Task to carry out => Show each line of the entries below in which the word "question" appears.

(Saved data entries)
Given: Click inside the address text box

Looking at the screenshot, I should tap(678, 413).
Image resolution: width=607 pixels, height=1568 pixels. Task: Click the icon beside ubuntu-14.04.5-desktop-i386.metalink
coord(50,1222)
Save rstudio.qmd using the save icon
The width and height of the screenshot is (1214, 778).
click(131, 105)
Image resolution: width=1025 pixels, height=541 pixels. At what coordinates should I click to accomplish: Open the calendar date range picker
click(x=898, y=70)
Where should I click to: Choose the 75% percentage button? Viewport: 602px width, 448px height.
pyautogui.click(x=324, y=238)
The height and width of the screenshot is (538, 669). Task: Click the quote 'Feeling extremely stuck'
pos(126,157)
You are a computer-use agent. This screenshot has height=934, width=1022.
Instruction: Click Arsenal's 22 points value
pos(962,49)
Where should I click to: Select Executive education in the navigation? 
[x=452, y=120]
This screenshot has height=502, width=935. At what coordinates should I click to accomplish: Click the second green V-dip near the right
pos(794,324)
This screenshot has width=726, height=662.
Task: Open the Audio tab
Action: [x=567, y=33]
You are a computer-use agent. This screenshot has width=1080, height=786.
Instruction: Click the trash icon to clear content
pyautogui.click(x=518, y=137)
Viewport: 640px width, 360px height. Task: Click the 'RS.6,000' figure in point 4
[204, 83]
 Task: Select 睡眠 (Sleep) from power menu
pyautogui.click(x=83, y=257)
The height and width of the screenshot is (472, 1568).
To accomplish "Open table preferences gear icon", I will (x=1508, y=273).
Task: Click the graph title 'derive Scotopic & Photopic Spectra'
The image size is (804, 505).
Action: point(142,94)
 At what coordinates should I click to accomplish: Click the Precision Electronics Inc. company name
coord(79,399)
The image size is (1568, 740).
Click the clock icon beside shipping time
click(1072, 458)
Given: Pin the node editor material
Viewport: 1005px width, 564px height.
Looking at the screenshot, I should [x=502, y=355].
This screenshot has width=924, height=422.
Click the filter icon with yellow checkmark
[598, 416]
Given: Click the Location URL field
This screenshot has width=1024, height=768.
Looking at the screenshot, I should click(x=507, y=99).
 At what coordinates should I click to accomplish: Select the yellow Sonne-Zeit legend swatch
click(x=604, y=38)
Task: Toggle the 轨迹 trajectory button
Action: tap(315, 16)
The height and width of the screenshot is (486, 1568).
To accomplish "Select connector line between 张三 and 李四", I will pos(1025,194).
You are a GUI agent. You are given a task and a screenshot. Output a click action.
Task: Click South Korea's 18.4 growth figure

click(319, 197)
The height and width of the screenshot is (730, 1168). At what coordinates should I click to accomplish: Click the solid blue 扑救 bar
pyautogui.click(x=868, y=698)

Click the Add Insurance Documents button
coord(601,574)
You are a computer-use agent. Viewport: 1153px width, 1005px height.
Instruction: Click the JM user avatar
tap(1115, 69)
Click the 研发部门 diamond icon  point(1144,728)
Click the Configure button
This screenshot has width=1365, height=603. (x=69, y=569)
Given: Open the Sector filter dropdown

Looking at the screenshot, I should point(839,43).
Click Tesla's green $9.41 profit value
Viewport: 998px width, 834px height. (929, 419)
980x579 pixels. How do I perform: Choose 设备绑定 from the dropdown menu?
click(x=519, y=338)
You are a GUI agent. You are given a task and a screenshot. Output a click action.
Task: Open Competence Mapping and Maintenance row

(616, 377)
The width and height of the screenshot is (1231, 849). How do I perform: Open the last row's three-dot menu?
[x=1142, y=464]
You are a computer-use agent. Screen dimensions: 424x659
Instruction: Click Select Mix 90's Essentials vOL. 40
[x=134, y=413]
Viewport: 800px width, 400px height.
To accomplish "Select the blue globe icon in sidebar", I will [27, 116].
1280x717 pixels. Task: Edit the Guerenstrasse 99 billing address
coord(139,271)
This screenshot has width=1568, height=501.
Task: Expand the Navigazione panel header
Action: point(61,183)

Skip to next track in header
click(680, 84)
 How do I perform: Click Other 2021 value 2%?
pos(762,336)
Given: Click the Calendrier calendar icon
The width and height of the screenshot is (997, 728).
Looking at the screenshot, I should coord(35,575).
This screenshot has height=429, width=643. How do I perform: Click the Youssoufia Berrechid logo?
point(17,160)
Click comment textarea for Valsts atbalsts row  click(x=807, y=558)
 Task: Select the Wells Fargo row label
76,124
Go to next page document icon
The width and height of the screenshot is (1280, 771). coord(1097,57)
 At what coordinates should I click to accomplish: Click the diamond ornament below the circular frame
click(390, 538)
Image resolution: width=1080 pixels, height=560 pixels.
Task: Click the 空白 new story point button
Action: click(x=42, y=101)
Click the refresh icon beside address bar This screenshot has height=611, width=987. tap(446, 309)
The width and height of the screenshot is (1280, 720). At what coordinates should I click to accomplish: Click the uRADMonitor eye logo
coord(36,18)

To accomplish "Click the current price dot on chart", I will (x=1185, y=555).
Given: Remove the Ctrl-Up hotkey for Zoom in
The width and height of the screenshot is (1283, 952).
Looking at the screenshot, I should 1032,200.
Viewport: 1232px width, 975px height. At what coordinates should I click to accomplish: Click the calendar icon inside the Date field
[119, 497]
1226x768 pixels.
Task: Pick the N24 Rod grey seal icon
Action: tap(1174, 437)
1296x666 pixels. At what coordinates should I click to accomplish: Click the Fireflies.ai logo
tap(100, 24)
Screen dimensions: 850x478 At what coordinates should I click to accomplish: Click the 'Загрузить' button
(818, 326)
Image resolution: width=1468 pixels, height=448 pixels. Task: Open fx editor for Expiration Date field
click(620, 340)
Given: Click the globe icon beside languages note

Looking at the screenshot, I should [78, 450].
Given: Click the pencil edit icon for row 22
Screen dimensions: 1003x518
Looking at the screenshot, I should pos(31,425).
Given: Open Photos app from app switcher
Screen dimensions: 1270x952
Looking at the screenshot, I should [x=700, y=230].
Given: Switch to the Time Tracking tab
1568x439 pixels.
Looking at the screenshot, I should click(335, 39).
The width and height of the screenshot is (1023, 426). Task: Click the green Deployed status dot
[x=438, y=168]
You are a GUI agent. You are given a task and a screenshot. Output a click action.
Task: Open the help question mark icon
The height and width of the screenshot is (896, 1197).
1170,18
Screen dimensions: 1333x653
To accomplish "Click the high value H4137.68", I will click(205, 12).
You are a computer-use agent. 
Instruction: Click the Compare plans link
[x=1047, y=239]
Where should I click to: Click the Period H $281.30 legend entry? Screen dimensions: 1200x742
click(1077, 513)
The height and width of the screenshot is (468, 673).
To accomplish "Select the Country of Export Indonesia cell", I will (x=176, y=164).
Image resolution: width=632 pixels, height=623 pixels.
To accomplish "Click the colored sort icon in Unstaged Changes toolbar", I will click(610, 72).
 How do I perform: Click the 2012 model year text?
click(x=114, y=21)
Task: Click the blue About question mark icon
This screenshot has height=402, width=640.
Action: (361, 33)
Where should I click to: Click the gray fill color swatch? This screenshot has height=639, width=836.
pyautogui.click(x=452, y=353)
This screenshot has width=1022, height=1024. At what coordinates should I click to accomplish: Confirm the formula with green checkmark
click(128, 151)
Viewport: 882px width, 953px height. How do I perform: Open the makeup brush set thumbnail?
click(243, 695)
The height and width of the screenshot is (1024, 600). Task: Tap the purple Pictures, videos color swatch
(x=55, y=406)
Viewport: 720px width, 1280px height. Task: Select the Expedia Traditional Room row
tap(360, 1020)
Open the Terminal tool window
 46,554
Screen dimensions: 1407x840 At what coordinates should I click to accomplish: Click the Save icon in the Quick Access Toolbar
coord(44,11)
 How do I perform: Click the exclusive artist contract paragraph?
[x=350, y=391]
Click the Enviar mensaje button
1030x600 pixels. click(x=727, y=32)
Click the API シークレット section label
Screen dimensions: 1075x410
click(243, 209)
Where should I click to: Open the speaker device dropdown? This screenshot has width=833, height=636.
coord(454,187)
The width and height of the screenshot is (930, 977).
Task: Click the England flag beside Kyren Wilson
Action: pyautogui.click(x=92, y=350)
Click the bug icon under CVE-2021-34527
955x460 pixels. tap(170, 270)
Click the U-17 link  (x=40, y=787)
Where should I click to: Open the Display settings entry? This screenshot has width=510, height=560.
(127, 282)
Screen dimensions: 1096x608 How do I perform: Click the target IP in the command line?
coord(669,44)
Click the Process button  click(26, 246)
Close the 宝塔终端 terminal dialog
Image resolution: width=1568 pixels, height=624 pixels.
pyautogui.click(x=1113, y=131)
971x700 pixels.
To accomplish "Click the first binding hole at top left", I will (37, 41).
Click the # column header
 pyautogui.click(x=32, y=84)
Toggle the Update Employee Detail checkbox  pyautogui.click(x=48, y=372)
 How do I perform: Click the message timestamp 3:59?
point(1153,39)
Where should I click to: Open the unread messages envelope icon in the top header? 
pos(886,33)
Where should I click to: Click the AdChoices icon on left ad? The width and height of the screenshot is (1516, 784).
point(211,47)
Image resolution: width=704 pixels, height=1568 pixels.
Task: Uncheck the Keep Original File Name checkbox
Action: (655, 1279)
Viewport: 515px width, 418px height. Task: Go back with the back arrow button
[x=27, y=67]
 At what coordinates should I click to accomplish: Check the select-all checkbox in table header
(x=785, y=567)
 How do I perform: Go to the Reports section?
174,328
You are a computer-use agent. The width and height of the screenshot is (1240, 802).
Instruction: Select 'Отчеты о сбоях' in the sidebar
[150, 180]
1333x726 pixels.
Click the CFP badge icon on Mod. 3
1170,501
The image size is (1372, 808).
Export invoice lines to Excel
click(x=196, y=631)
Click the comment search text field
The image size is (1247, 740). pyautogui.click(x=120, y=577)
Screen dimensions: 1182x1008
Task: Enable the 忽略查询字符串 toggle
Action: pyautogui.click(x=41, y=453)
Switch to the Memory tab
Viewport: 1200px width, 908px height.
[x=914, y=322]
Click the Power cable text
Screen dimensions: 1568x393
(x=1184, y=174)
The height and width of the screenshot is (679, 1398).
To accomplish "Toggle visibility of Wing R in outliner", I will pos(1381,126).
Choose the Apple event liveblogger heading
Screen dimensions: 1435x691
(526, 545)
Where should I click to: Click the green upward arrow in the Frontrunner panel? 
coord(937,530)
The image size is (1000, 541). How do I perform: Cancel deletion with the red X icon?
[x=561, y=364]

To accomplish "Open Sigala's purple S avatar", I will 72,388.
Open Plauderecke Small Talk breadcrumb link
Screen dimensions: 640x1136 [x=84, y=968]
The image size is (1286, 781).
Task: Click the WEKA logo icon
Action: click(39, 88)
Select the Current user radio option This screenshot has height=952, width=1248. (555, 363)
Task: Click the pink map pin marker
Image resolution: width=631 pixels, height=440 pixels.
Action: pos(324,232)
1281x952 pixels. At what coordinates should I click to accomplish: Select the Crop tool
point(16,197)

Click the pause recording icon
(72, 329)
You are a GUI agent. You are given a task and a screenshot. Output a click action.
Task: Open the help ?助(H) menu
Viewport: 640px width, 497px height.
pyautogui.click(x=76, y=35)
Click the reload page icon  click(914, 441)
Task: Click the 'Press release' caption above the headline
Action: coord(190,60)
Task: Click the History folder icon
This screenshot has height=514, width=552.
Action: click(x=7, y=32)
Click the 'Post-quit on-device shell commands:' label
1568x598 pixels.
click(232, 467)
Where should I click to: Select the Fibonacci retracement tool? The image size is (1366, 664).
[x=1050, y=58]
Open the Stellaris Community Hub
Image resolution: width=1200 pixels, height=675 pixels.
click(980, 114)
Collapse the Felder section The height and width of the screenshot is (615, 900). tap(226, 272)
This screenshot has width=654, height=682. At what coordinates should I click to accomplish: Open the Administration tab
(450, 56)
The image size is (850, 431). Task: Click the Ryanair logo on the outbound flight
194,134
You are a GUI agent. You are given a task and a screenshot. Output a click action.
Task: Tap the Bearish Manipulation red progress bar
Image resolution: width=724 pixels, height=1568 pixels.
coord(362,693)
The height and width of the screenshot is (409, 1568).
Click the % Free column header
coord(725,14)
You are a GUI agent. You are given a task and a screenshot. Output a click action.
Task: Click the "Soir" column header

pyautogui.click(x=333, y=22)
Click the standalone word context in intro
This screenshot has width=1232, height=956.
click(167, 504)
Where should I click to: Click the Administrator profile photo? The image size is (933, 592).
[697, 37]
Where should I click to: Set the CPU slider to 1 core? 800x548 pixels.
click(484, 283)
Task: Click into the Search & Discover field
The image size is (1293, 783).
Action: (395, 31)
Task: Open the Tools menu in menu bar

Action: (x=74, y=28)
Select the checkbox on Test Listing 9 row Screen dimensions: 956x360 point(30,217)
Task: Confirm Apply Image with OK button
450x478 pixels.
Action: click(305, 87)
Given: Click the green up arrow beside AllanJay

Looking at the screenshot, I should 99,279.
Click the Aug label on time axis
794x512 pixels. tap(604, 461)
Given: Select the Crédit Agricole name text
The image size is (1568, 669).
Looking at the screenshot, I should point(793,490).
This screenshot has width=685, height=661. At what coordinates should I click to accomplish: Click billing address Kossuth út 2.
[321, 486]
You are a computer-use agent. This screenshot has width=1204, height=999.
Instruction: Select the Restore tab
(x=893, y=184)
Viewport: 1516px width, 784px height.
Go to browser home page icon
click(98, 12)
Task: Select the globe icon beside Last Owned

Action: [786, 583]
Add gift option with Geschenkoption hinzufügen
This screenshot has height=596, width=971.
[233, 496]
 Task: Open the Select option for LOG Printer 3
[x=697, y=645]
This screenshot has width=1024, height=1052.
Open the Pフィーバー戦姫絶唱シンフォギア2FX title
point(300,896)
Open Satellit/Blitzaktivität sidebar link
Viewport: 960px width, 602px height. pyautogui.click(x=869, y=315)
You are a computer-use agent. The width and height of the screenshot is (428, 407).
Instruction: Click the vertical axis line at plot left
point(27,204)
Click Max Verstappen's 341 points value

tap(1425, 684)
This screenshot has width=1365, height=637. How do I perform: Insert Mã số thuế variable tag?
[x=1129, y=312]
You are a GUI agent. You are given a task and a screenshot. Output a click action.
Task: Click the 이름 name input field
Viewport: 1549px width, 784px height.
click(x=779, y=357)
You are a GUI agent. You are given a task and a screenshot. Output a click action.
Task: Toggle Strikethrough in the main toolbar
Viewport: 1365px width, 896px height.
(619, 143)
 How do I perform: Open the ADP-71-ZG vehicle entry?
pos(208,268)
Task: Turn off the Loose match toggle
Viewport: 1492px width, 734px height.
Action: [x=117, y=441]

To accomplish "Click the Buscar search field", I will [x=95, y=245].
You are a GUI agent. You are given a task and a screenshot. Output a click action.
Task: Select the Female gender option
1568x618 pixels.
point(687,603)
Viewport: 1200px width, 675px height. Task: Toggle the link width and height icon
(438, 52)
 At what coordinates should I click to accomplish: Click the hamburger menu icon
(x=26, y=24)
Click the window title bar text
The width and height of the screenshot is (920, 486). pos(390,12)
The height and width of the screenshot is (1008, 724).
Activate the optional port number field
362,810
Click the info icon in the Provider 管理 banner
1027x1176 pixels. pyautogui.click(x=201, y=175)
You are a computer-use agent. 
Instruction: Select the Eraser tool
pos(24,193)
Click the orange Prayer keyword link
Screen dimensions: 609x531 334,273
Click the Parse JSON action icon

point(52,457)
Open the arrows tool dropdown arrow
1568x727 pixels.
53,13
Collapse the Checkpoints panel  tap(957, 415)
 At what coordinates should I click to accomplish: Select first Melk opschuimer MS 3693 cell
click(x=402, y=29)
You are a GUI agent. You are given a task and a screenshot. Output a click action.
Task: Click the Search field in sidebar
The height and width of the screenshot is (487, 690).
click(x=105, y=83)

Finished exercise =>
Task: Open the help question mark icon
Task: Click the blue About question mark icon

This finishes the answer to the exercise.